> _TASK DIRECTIONS_: Your task is to copy exactly the lines from the line containing "Screen dimensions: 932x548" through the end of the listing below, with pictures left out.

> _MATERIAL TO PROCESS_:
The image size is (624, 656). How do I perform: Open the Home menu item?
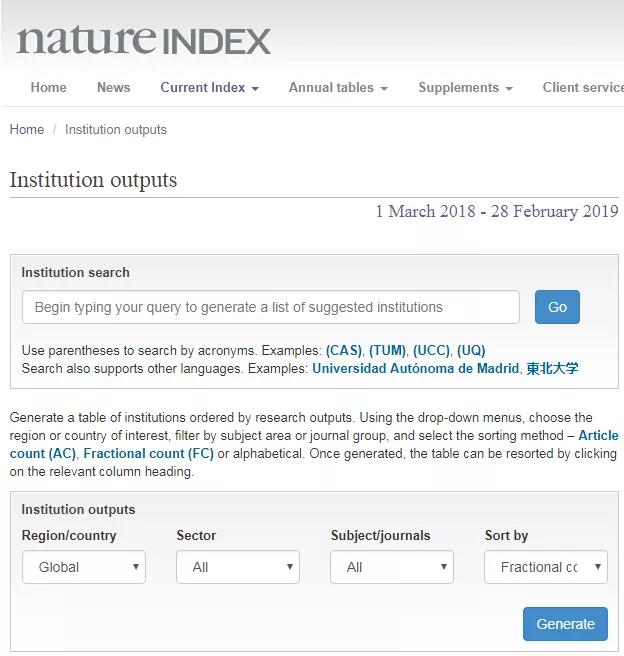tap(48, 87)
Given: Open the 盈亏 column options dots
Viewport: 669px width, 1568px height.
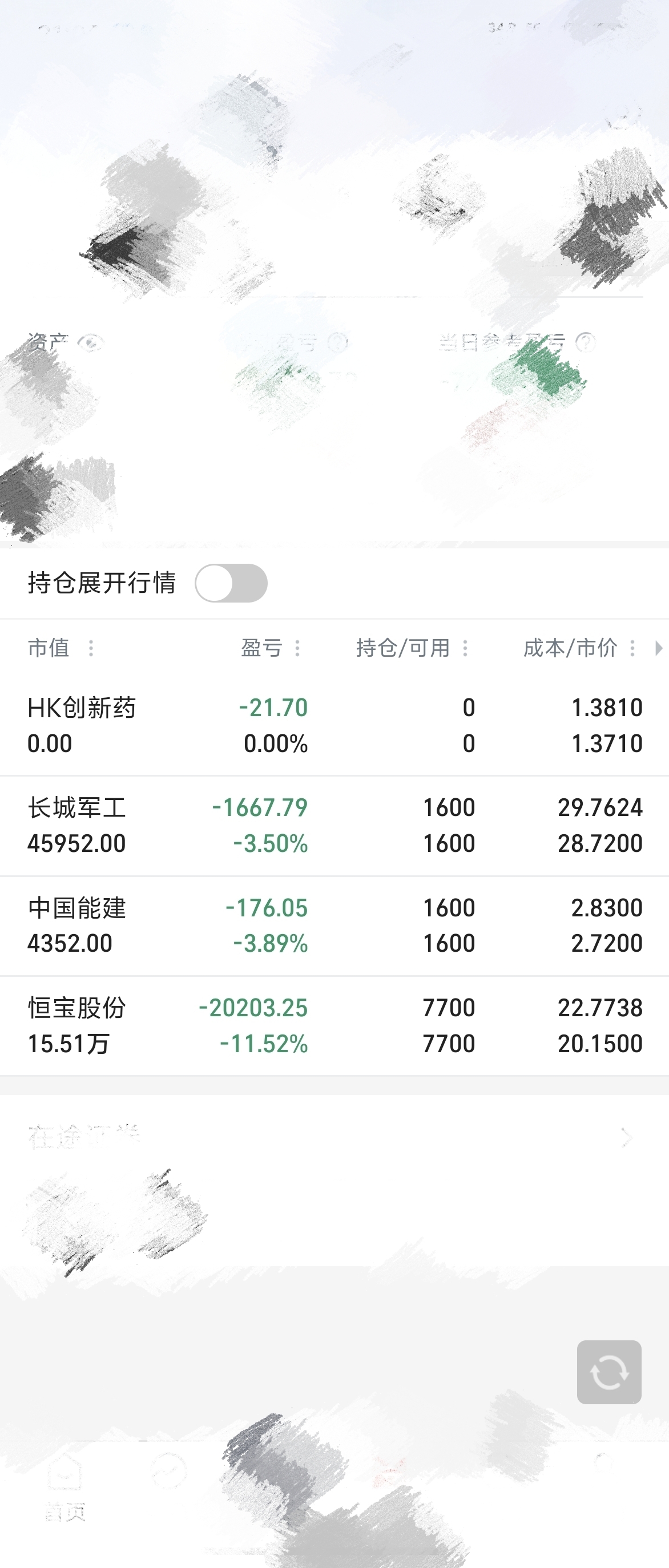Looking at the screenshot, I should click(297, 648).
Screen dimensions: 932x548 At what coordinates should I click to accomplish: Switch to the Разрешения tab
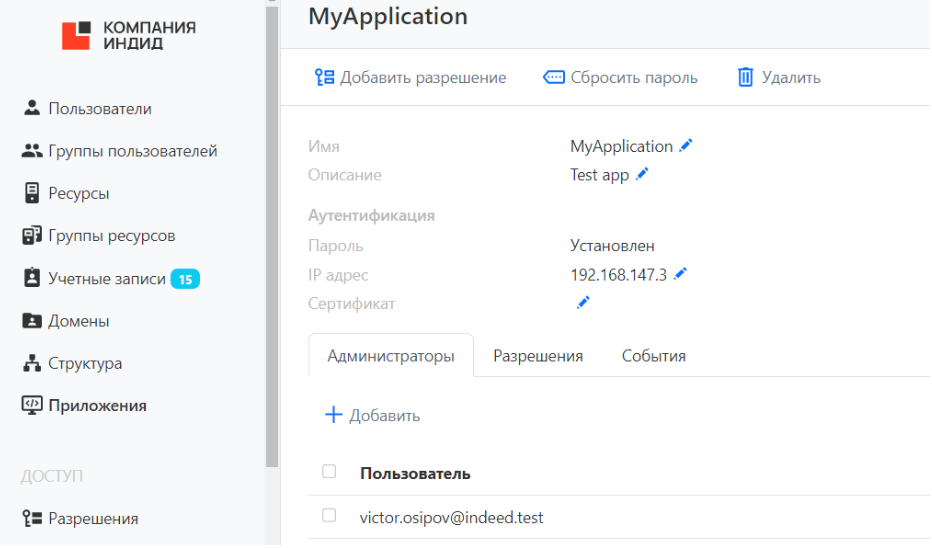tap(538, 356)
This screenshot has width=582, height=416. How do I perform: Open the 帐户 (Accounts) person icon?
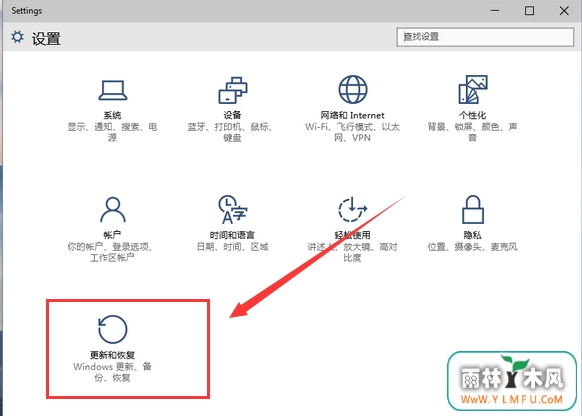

> _RESULT OF THE TASK_:
Screen dimensions: 932x548 At what coordinates should I click to accomplish: Switch to the Разрешения tab
tap(538, 356)
This screenshot has width=582, height=416. How do I perform: Open the 帐户 (Accounts) person icon?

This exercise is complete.